To do
List every Bible passage that the article on the seamless robe below cites by book, chapter, and verse.

Document passage
The Rebuilders.org
home       articles       newsletter       materials       reviews        audios        blog       

[Previous entry: 04/09/2007: Volume 92 - The Heavenly Vision    by Milt Rodriguez] [Main Index] [Next entry: 08/12/2007: Volume 94 - The Seamless Robe Part II    by T. Austin-Sparks]

06/10/2007: Volume 93 - The Seamless Robe - Part I    T. Austin-Sparks


The Seamless Robe - Part I



"They part My garments among them, and upon My vesture do they cast lots." Psalm 22:18 (A.R.V.).

"The soldiers therefore, when they had crucified Jesus, took His garments and made four parts, to every soldier a part; and also the coat: now the coat was without seam, woven from the top throughout. They said therefore one to another, "Let us not rend it, but cast lots for it, whose it shall be:" that the scripture might be fulfilled, which saith, 'They parted My garments among them, And upon My vesture did they cast lots. "   John 19:23-24.

Read: Ezekiel 43:1-12.

The Man Created

As we dwell upon that seamless robe, and see how it was under the very careful sovereign preservation and protection of God, it is difficult to fail to see that the robe speaks in a typical way of the humanity of the Lord Jesus, of that which the Son of God assumed as His garment. What has the Son of God come to wear? He has taken the garment of humanity. He took upon Him the form of a Man. He was found in fashion as a Man. This is signified in the vesture. The vesture, in a word, then, speaks of His humanity. This robe is presented to us as something complete, whole, a perfect unity; of one piece, woven from the top throughout. That is God's conception of man. That is the Man conceived in the mind of God. That humanity is the product of the counsels of God from eternity; man, in himself personally, individually, and corporately a complete whole, a perfect unity, of one piece, woven from the top throughout.

Such is man as produced by the hand of God, as the result of that Divine activity, God's weaving, shall we say. The humanity of the man, Adam, was a figure of Him that was to come. Before there was any complicity with the adversary, Satan; before there was any disobedience through unbelief, man was in his own being and nature a unity, a harmony, an accord, a whole. The man created was not a discord, not a tangle, a contradiction, a divided being. He was a figure of Him that was to come; a unity, of one piece. Yet only a figure.

The Man Ruined

What is the nature of the ruin? It is as of a one-piece garment rent and torn to shreds. If you have a one piece garment torn, you know quite well that you cannot make that good. If you have a two piece, a three piece, a four piece, you know that the part where the tear takes place can be removed and replaced. But when it is a one piece thing, it is ruined when it is torn. You can patch it, but you have not restored it to its original perfection. You can sew it up, but you have not made it as it was. There have been many efforts to sew up torn humanity, to patch it up; but the patch always reveals the damage, the sewing up always betrays that something has happened, and before long, under given strain the thing breaks again. The Lord Jesus says, "No man putteth a piece of new cloth into an old garment...; the rent is only made worse." No, this humanity once torn is ruined, and there is no hope but in a new garment, because of its essential oneness before God.

Provided records
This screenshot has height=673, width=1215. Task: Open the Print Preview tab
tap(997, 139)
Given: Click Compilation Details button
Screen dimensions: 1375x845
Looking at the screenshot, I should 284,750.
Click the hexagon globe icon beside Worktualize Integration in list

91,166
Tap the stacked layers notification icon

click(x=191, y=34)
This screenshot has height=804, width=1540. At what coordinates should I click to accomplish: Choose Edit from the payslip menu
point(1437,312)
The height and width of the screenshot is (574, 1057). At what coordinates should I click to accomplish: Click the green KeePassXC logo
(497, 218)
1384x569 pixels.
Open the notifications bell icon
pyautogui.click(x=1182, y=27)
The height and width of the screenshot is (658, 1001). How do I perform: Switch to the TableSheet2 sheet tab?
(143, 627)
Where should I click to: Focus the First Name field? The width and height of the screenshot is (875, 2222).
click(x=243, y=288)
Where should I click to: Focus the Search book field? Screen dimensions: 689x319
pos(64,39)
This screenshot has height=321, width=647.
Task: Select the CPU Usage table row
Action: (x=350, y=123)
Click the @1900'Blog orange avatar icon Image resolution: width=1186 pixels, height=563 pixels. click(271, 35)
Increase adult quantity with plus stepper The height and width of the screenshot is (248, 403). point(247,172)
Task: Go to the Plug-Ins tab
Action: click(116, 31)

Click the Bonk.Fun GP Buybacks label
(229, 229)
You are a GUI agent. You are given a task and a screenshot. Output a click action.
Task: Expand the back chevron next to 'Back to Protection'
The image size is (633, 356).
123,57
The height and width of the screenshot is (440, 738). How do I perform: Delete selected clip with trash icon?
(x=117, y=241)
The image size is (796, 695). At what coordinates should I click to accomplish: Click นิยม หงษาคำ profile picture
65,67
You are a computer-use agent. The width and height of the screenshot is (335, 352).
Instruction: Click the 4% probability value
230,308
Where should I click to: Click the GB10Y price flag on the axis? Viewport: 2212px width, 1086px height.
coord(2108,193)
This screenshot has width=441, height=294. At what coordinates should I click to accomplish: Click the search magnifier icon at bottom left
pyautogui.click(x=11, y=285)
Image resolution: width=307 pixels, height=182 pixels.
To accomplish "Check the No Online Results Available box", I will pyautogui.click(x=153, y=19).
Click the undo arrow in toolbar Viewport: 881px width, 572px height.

Result for this exercise
Psalm 22:18, John 19:23-24, Ezekiel 43:1-12